My code works like it supposed to, however a bit of the code confused me, specifically this part:

class Equilateral(Triangle):
def init(self):
self.angle1= self.angle
self.angle2= self.angle
self.angle3= self.angle

Why is it that we are allowed to call self.angle1 and the other angles? Is it because the class inherited those from Triangle? And if we tried to instantiate the Equilateral class and call the check_angles method how would that look like? Any help would be appreciated!

class Triangle(object):
    def __init__(self,angle1,angle2,angle3):
    def check_angles(self):
        if (self.angle1 + self.angle2+self.angle3) == 180:
            return True 
            return False
my_triangle = Triangle(90,30,60)
print my_triangle.number_of_sides
print my_triangle.check_angles()
class Equilateral(Triangle):
    def __init__(self):
        self.angle1= self.angle
        self.angle2= self.angle
        self.angle3= self.angle


The __init__ method in the Equilateral class is overriding the __init__ method it inherited from the Triangle class. It takes no parameters since there is a class variable that applies to all three properties.

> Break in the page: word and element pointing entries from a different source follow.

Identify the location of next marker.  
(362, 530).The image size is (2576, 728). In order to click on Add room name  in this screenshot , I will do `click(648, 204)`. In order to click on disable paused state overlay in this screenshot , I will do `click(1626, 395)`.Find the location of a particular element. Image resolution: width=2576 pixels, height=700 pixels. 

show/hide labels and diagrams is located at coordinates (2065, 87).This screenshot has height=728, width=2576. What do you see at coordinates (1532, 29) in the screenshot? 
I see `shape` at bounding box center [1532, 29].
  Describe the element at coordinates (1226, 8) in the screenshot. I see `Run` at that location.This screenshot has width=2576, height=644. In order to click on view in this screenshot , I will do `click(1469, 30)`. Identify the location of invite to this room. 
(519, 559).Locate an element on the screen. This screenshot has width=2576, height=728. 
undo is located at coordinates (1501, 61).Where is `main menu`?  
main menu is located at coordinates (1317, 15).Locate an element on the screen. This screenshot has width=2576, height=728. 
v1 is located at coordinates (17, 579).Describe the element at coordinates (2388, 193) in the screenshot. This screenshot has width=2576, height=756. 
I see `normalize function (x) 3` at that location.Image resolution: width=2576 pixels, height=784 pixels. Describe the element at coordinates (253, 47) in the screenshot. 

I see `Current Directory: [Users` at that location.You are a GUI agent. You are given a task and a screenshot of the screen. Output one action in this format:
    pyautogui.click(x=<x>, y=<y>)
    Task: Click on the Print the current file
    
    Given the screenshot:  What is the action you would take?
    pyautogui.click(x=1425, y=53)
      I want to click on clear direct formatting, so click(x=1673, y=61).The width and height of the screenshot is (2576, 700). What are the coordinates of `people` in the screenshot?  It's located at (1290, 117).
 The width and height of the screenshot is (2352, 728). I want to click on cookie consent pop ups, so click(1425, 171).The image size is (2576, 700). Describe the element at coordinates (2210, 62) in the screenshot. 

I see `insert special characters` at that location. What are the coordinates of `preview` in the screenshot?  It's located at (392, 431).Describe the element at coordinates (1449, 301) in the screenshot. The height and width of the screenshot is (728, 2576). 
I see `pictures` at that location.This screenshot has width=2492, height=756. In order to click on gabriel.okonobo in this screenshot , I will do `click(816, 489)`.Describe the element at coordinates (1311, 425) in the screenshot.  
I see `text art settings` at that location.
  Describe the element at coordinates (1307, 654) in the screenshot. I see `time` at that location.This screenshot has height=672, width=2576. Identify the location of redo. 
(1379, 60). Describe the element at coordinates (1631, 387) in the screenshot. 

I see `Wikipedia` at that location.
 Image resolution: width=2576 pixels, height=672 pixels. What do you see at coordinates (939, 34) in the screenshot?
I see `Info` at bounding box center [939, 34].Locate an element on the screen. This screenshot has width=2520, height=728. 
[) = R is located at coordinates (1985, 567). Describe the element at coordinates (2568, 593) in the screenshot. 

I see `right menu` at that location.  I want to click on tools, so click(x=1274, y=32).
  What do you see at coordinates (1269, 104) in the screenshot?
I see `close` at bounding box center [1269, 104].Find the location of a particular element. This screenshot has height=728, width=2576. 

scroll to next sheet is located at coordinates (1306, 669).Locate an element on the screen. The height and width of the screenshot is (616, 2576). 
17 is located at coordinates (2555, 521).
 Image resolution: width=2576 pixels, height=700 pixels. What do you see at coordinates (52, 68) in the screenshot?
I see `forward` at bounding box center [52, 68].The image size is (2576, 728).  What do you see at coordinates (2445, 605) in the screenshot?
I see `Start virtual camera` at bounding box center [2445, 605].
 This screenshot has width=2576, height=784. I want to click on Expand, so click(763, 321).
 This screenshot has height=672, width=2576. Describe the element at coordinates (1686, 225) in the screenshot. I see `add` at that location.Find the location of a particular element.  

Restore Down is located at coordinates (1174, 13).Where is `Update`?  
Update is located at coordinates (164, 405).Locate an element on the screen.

Were this override not present, we would get an argument count error when we attemt to invoke a new instance.


I see what you are saying, but why is it that we can call self.angle1 = self.angle if the init function is not taking the angle1 as a parameter?


The class variable, angle takes the place of the parameters, rather than passing in (60, 60, 60).


Thank you very much you have been a big help!!!